There have been seven murders and nearly 60 shootings in Providence so far this year. Now, police and local groups are saying this has got to stop.
They held a peace rally Tuesday night at Children's Friend on Point Street in Providence. Children's Friend and Project Night Vision organized the event, which the mayor, several city council member and local police attended. Victims of violence got up and spoke at the event, as well as the chief of police. There were about 150 there. The main message was violence is all of our problem, no matter what Providence neighborhood we live in.
Abc6 dug dipper to find out what sparked this rally in the first place and how the capital city can turn this violence around.
The Olneyville Neighborhood of Providence is home to two rival housing projects and typically a lot of crime. "This neighborhood in the past was the number one zip code for people coming out of jail ," said Teny Gross of the Institute for the Study and Practice of Non-Violence, "A lot of challenges, but really they managed to turn it around."

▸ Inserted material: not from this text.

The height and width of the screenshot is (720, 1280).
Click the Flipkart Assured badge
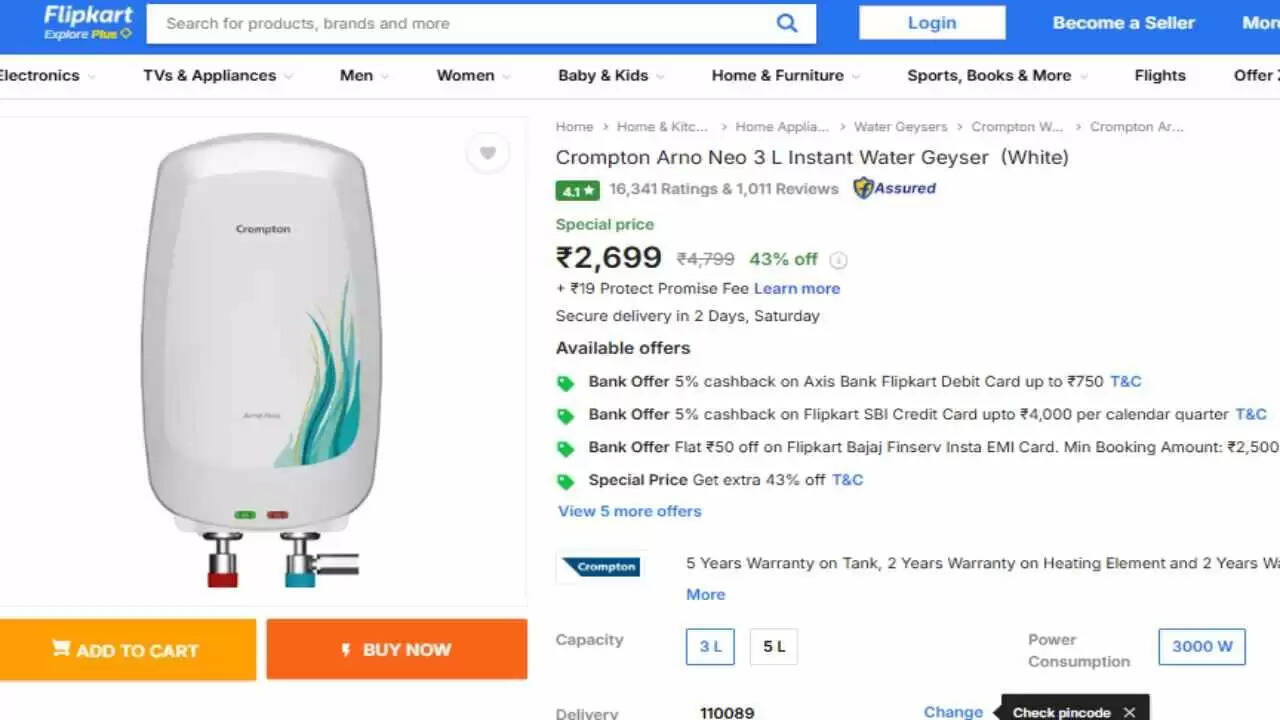click(x=894, y=188)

Gross has worked with gang members and drug dealers for 23 years there. He's built bonds with them. And recent investments in new, affordable housing there is also helping the struggling community.
"The lesson of Olneyville, of this part, is really partnerships," said Gross, "Partnerships are very, very important."
Partnerships are also what organizers of the peace rally were trying to create. The rally was their response to a spike in violence in the capital city.
There were 15 shootings in the capital city in two weeks, and seven murders so far this year.
"I don't think anyone believes that the gathering tonight is going to end the violence," said Children's Friend President David Caprio Tuesday, "But what we do hope is by making connections and bringing people together, we build a stronger community and our stronger community can stop the violence."
Gross said it can't hurt, using Olneyville as and example. It's not perfect, one of this year's murders was there, but it can get better.
"We need to bring awareness," said Gross, "There's day to day work that happens all the time, but sometimes we need to stop and tell the larger part of society, that we cannot lose our focus when it comes to violence."
Providence Police are also announcing a new initiative this week to curb the escalating violence.